▶ _The input_
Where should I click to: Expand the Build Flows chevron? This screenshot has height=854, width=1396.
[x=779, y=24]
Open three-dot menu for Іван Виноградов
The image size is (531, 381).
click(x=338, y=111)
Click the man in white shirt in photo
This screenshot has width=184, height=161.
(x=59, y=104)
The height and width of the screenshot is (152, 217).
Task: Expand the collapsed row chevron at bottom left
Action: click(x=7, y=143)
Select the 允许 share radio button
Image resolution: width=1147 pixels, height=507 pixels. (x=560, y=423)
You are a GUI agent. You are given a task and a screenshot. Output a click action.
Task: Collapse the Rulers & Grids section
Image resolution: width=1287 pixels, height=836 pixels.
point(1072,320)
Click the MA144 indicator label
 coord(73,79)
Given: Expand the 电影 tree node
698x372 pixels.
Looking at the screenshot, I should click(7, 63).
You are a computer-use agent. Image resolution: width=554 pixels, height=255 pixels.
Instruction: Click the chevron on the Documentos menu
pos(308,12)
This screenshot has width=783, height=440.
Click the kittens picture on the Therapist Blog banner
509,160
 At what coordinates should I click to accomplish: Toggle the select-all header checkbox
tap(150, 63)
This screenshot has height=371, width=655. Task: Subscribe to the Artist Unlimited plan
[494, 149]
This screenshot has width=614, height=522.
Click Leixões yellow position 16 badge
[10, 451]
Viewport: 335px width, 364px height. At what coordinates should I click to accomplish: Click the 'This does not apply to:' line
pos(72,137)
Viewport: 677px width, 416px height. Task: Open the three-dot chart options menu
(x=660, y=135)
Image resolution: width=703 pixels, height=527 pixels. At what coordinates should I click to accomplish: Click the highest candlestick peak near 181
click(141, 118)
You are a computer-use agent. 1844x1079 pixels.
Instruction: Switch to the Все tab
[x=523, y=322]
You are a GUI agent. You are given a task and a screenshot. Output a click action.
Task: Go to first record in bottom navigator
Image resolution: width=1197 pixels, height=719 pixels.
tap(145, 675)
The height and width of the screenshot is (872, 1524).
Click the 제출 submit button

▶ _Exercise instructions_
Reproduce the entries above with every "Instruction" switched to "Goal", leaving all other text unchanged.

▶ _Response to this task_
Where should I click to: Expand the Build Flows chevron? This screenshot has height=854, width=1396.
[x=779, y=24]
Open three-dot menu for Іван Виноградов
The image size is (531, 381).
click(x=338, y=111)
Click the man in white shirt in photo
This screenshot has width=184, height=161.
(x=59, y=104)
The height and width of the screenshot is (152, 217).
Task: Expand the collapsed row chevron at bottom left
Action: click(x=7, y=143)
Select the 允许 share radio button
Image resolution: width=1147 pixels, height=507 pixels. (x=560, y=423)
You are a GUI agent. You are given a task and a screenshot. Output a click action.
Task: Collapse the Rulers & Grids section
Image resolution: width=1287 pixels, height=836 pixels.
point(1072,320)
Click the MA144 indicator label
 coord(73,79)
Given: Expand the 电影 tree node
698x372 pixels.
Looking at the screenshot, I should click(7, 63).
You are a computer-use agent. Image resolution: width=554 pixels, height=255 pixels.
Goal: Click the chevron on the Documentos menu
pos(308,12)
This screenshot has width=783, height=440.
Click the kittens picture on the Therapist Blog banner
509,160
 At what coordinates should I click to accomplish: Toggle the select-all header checkbox
tap(150, 63)
This screenshot has height=371, width=655. Task: Subscribe to the Artist Unlimited plan
[494, 149]
This screenshot has width=614, height=522.
Click Leixões yellow position 16 badge
[10, 451]
Viewport: 335px width, 364px height. At what coordinates should I click to accomplish: Click the 'This does not apply to:' line
pos(72,137)
Viewport: 677px width, 416px height. Task: Open the three-dot chart options menu
(x=660, y=135)
Image resolution: width=703 pixels, height=527 pixels. At what coordinates should I click to accomplish: Click the highest candlestick peak near 181
click(141, 118)
You are a computer-use agent. 1844x1079 pixels.
Goal: Switch to the Все tab
[x=523, y=322]
You are a GUI agent. You are given a task and a screenshot. Output a click action.
Task: Go to first record in bottom navigator
Image resolution: width=1197 pixels, height=719 pixels.
tap(145, 675)
The height and width of the screenshot is (872, 1524).
Click the 제출 submit button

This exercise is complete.